*** Opening RECORDS SUPPLIED ***

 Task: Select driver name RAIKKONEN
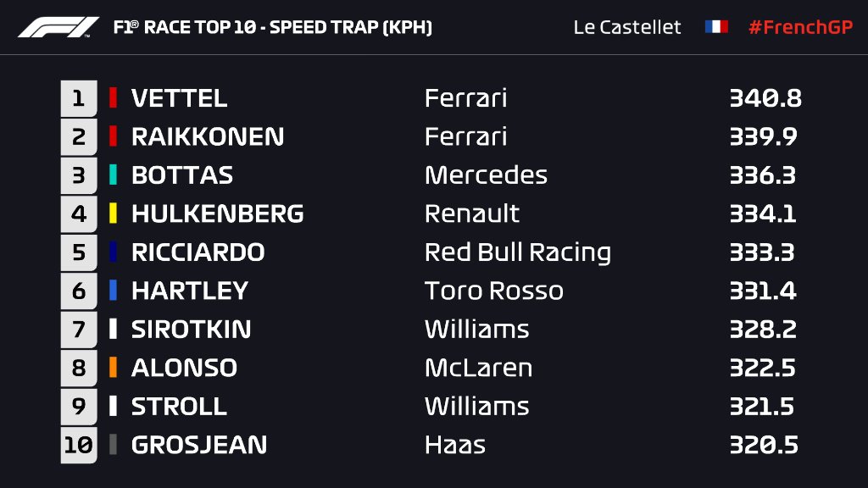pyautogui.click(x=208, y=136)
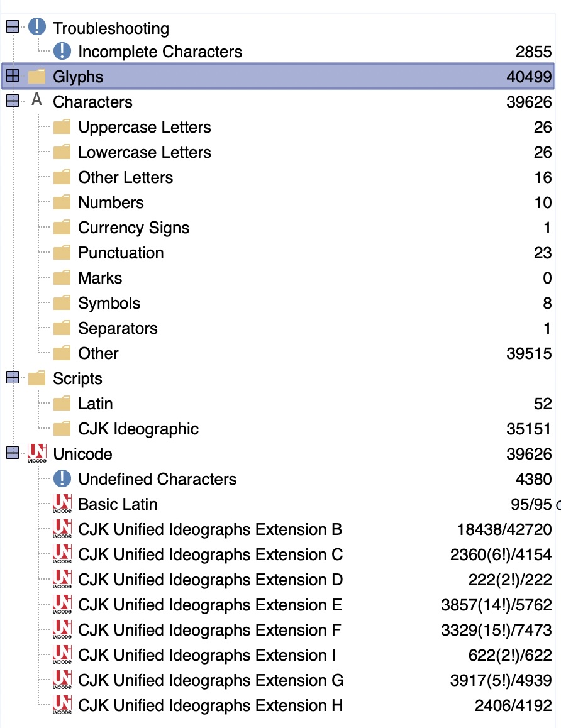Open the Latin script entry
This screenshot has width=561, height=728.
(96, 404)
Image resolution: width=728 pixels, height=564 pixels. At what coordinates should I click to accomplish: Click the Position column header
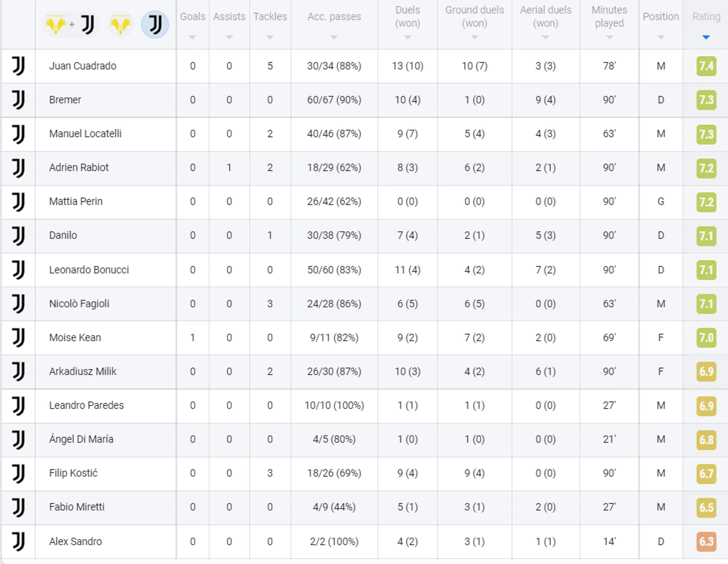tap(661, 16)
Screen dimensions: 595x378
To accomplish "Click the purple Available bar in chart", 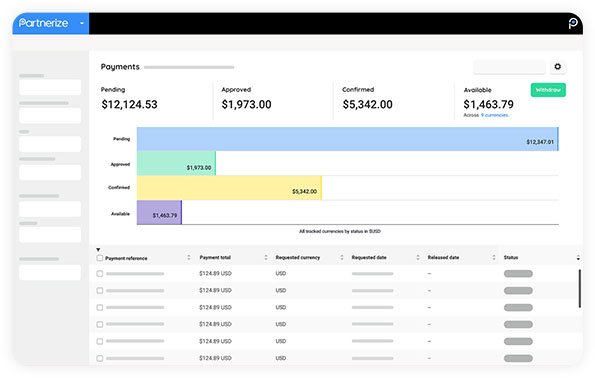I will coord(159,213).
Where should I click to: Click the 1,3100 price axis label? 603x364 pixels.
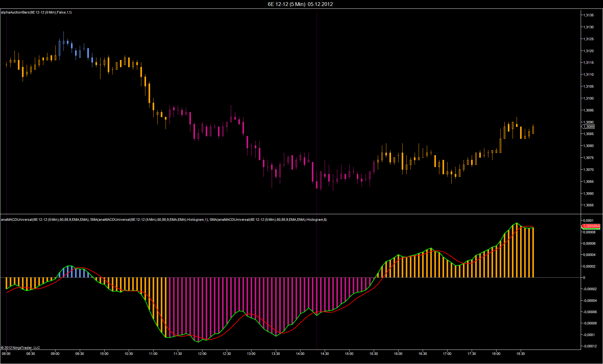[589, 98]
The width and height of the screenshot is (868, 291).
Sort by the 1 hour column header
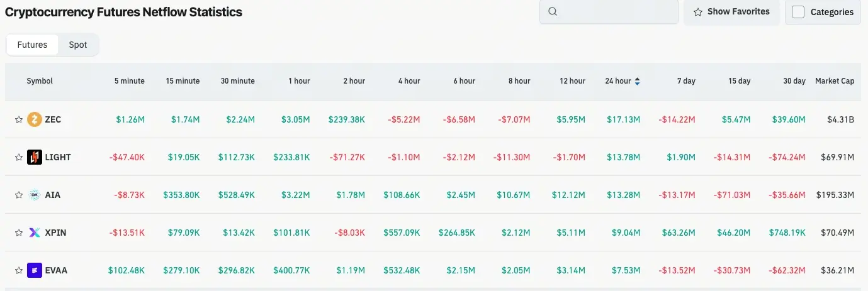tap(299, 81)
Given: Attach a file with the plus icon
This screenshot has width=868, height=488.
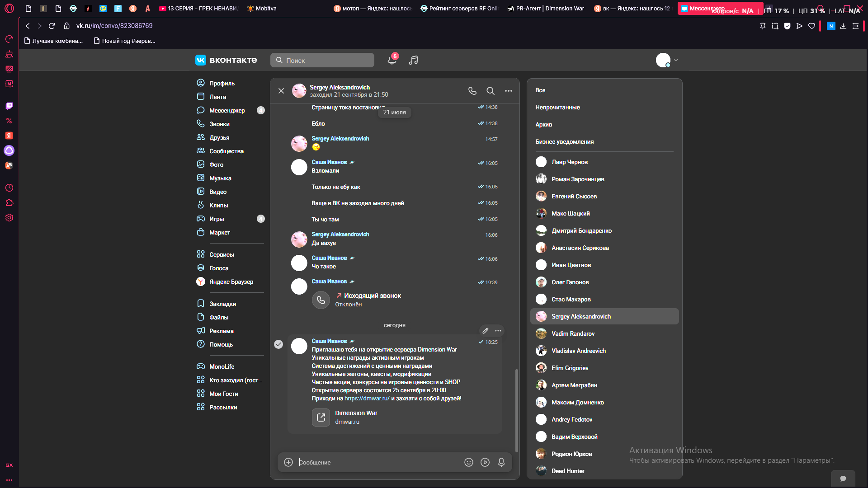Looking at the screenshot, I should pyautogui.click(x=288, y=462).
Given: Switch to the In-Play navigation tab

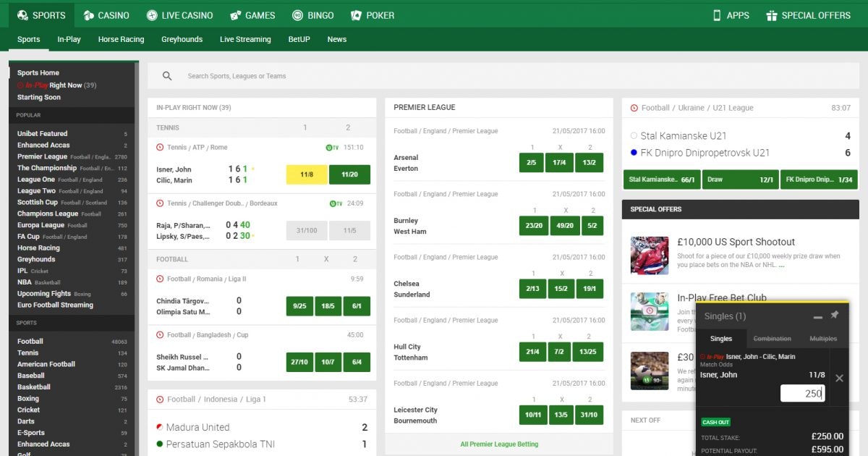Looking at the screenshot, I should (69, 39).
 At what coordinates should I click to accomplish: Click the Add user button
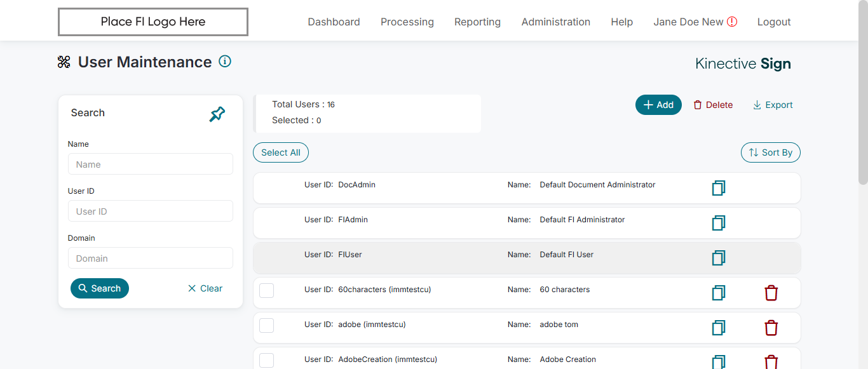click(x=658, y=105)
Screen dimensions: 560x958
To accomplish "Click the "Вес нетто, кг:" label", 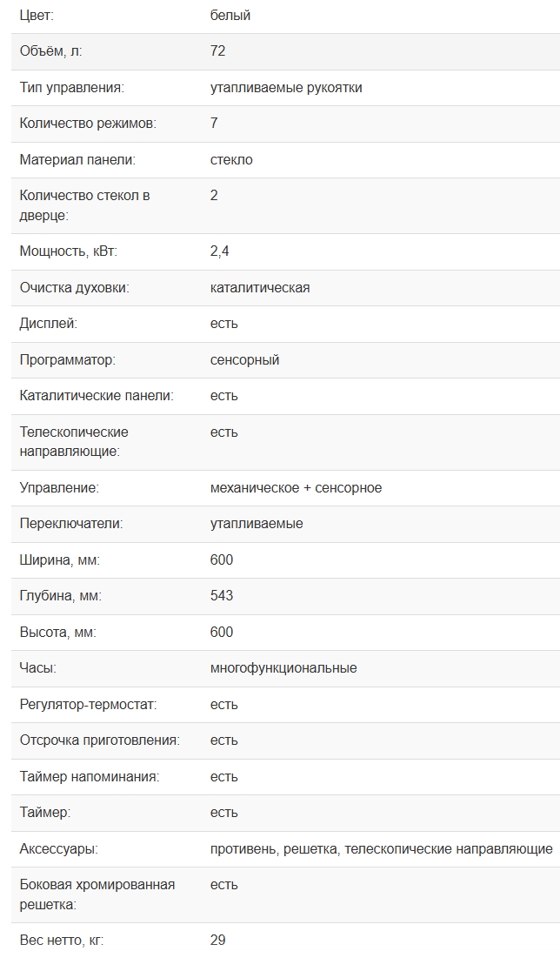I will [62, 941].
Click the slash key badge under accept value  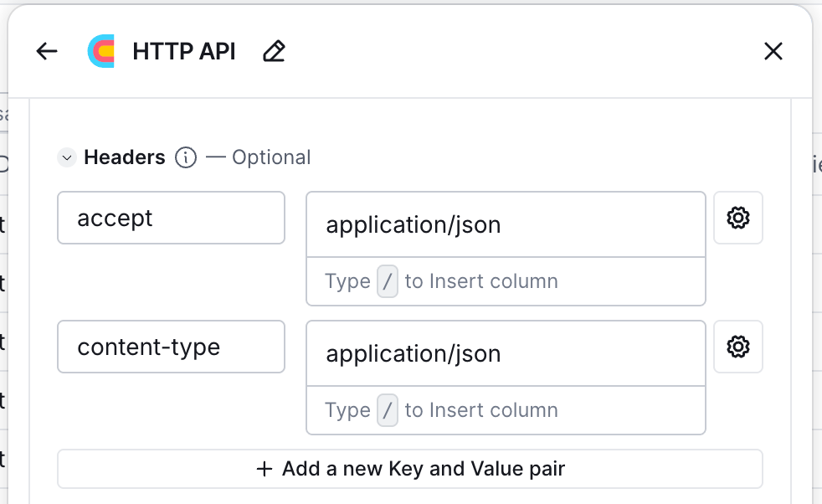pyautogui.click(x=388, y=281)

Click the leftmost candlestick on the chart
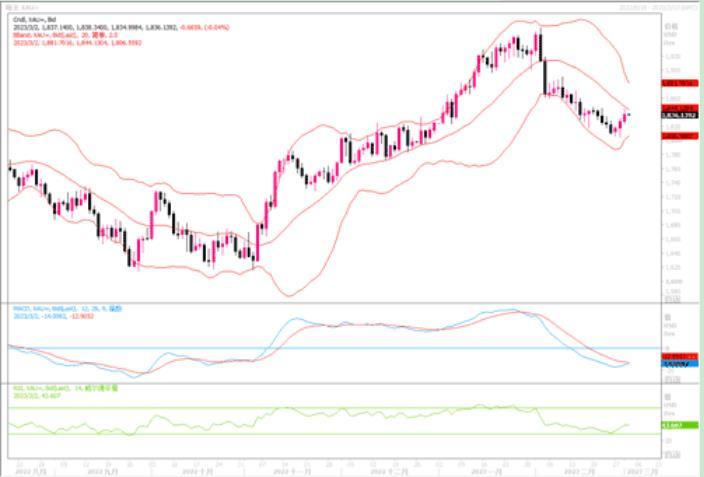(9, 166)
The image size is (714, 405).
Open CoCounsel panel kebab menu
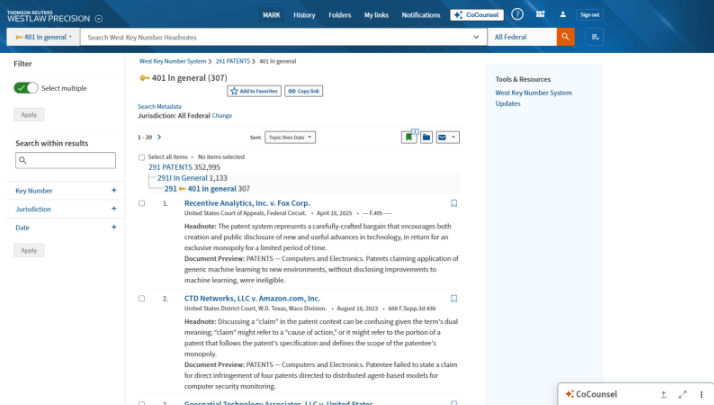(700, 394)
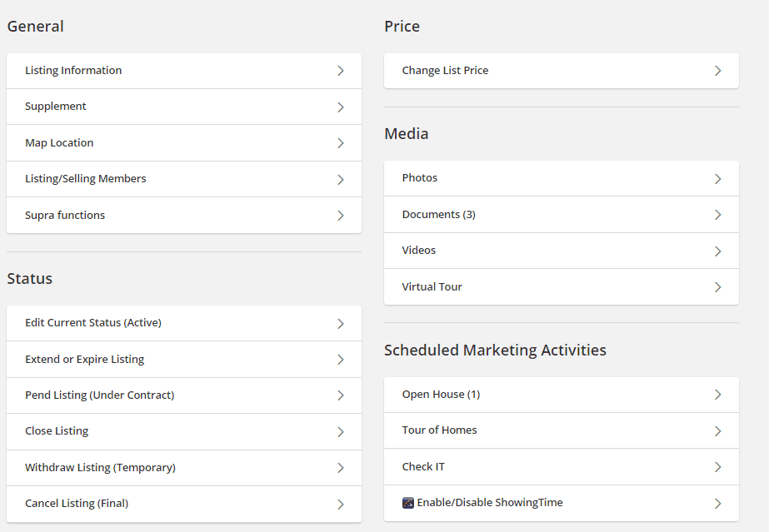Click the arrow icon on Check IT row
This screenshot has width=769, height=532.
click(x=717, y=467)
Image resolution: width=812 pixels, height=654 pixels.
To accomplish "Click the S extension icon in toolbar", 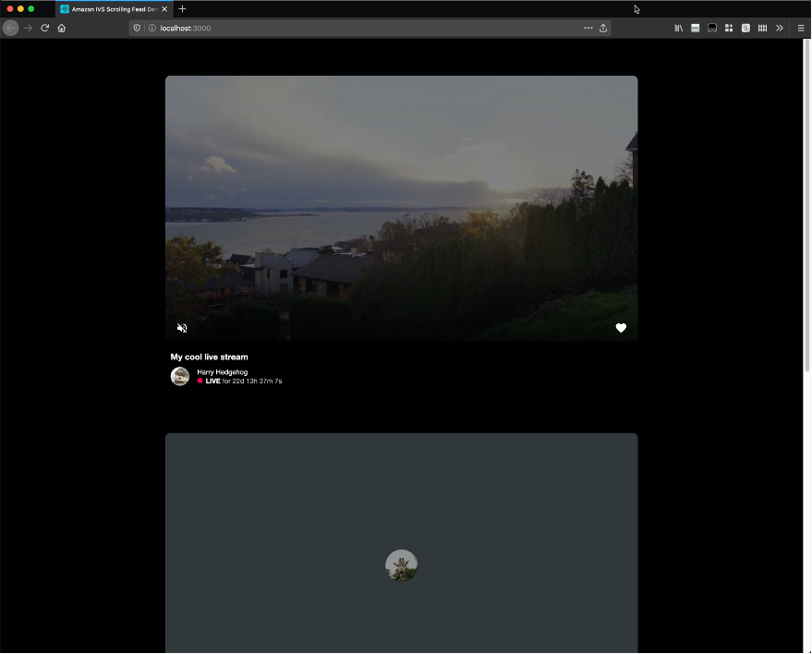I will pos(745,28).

*** Closing RECORDS SUPPLIED ***

EXERCISE OBJECTIVE:
Every line in the data above that contains "dimensions" needs to be copied.

RESPONSE TO THE EXERCISE:
Screen dimensions: 595x378
Screen dimensions: 560x958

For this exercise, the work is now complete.